In theory I think you'd still need the temp user as long as temp users might have different permissions from anonymous users (by default they don't but the system does offer the possibility of temp-user-specific permissions).

Change 1007648 had a related patch set uploaded (by Tchanders; author: Tchanders):

[mediawiki/core@master] DNM Experimental: Remove unsaved temp user from EditPage

https://gerrit.wikimedia.org/r/1007648

I wonder (though I'm on the fence still) if we could just make the decision that $wgGroupPermissions['*']['edit'] must be true in order for temp accounts to be created via edit. You could still give temp accounts other additional rights, but an anon user must make a successful edit (or whatever other action you've configured to create a temp user) first.

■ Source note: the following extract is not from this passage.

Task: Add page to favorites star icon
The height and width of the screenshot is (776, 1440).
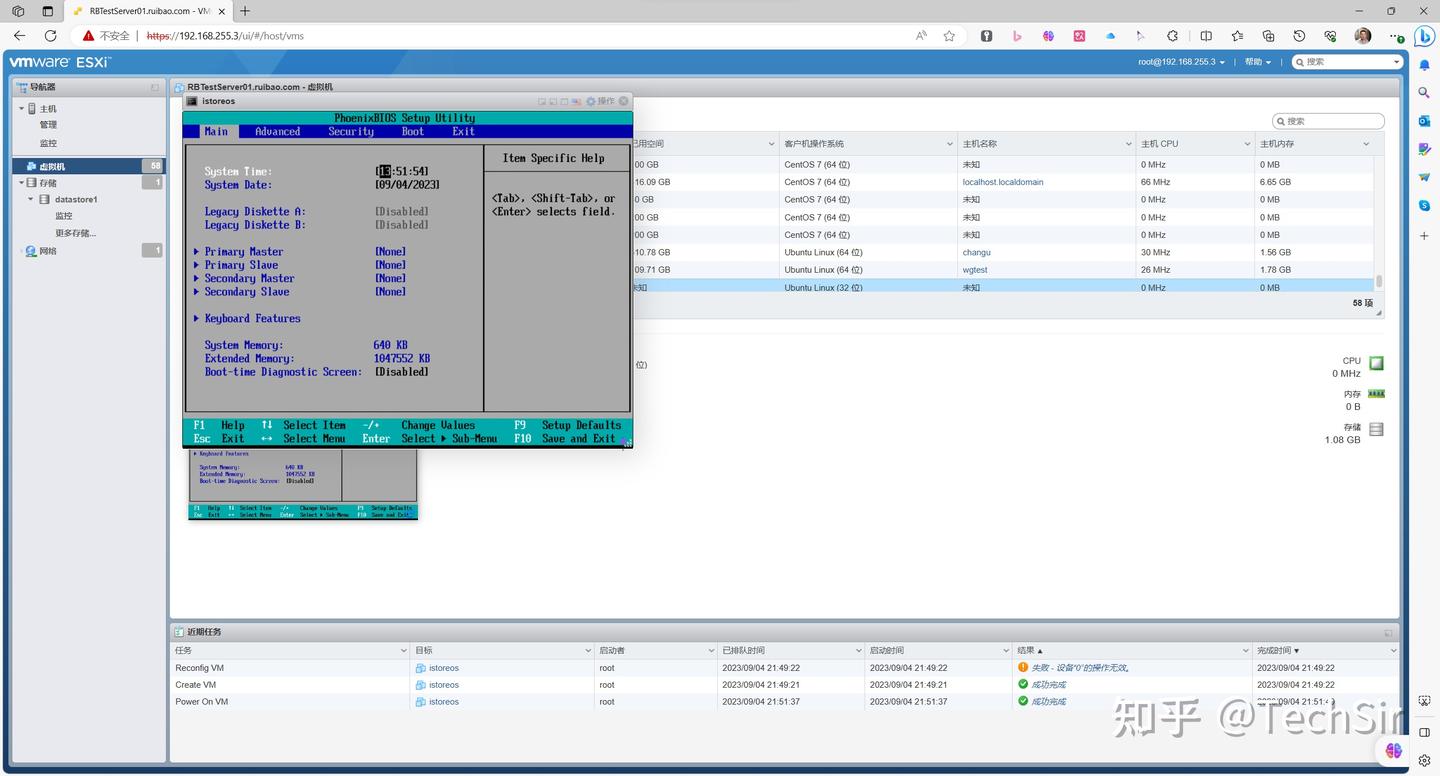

We're expecting other workflows to do this rather than handle unsaved/placeholder temp users (see our guidance about this).

The unsaved temp user is proving a bit odd, e.g. AbuseFilter logs the name, but it never gets mapped to a real user (T334623#9587082).

I think we still need to do this investigation and document the conclusions.

I think we should keep the temp account placeholder. Here's my reasoning:

Pros:

• As mentioned in T355210#9550798, without the placeholder temp account, any autocreate action would need to be allowed for group *. Although this is safe to do since T345578: Ensure that an IP address cannot be saved permanently if IP Masking is enabled, it might not be obvious to the wiki owner that it is safe.
• For non-autocreate actions, it might be desirable to allow * and temp groups to have different access, e.g. someone might be trusted to do something only after they have performed an autocreate action. Since non-autocreate actions can differentiate between the two groups, it is more user-friendly for autocreate actions to follow the same logic.

Cons:

• The placeholder temporary account does cause some confusion, e.g. T357063: Block message not shown when a temporary account is blocked on mobile. In particular, permissions are checked for a placeholder temporary account, but blocks should still be checked against the session (anonymous, IP) user.
• It also makes it difficult to configure new autocreate actions in AutoCreateTempUser['actions'], since these will either need to be configured to be allowed by group *, or will need a software update to check a placeholder temporary account.

Summary: I'm weakly in favour of leaving the placeholder temp account since:

• With the one autocreate action that is already handled properly in the software (edit), it allows configuring * not to be able to edit, which might be reassuring for wiki owners.
• The main disadvantage with keeping the placeholder temp account is that it's difficult to add another autocreate action; however I'm not sure how likely it is that other autocreate actions will be introduced. We could revisit this decision if that ever does happen.

In T355210#10529528, @Tchanders wrote:

Summary: I'm weakly in favour of leaving the placeholder temp account since:

• With the one autocreate action that is already handled properly in the software (edit), it allows configuring * not to be able to edit, which might be reassuring for wiki owners.
• The main disadvantage with keeping the placeholder temp account is that it's difficult to add another autocreate action; however I'm not sure how likely it is that other autocreate actions will be introduced. We could revisit this decision if that ever does happen.

I agree with the summary, and that we can leave things as they are.